Records excerpted from a collection>
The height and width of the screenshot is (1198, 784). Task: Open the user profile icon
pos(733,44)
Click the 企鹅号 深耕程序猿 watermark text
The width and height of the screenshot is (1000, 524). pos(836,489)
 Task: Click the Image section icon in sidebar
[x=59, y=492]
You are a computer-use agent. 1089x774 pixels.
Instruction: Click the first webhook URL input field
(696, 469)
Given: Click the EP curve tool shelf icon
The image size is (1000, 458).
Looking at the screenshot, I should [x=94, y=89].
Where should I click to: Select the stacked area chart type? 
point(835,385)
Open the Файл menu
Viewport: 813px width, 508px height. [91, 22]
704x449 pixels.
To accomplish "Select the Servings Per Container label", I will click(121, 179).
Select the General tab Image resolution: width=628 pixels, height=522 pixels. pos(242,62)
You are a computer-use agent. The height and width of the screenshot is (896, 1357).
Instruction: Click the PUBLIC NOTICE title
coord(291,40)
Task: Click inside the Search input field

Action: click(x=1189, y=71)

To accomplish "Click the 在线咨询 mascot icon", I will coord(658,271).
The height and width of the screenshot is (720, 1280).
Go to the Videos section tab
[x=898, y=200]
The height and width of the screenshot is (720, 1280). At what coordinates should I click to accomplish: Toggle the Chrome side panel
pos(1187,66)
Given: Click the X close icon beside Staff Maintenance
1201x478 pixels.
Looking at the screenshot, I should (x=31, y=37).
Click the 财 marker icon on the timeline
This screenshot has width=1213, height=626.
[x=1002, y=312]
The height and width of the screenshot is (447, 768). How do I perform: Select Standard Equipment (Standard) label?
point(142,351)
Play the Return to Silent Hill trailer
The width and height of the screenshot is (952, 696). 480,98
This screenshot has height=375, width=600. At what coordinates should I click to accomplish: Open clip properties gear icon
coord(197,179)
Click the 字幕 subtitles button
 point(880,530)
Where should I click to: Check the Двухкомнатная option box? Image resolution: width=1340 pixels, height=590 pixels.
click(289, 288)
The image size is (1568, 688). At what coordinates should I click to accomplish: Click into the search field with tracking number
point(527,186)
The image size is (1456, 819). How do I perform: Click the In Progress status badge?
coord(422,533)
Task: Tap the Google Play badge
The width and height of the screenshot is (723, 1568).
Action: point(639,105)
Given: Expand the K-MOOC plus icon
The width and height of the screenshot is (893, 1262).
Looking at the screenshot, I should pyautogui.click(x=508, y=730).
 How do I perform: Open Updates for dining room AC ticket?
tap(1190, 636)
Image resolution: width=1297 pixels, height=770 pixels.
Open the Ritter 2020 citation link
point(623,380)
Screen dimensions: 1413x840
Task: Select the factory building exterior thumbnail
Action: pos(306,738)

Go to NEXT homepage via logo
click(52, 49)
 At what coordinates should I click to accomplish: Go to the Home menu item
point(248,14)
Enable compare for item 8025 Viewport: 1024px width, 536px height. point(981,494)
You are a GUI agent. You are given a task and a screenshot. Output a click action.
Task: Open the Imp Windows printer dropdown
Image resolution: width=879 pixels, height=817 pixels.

Task statement> Where a line above holds the string "computer", show that line.

Output below>
You are a computer-use agent. 1089x774 pixels.
You are a computer-use agent. The height and width of the screenshot is (896, 1357).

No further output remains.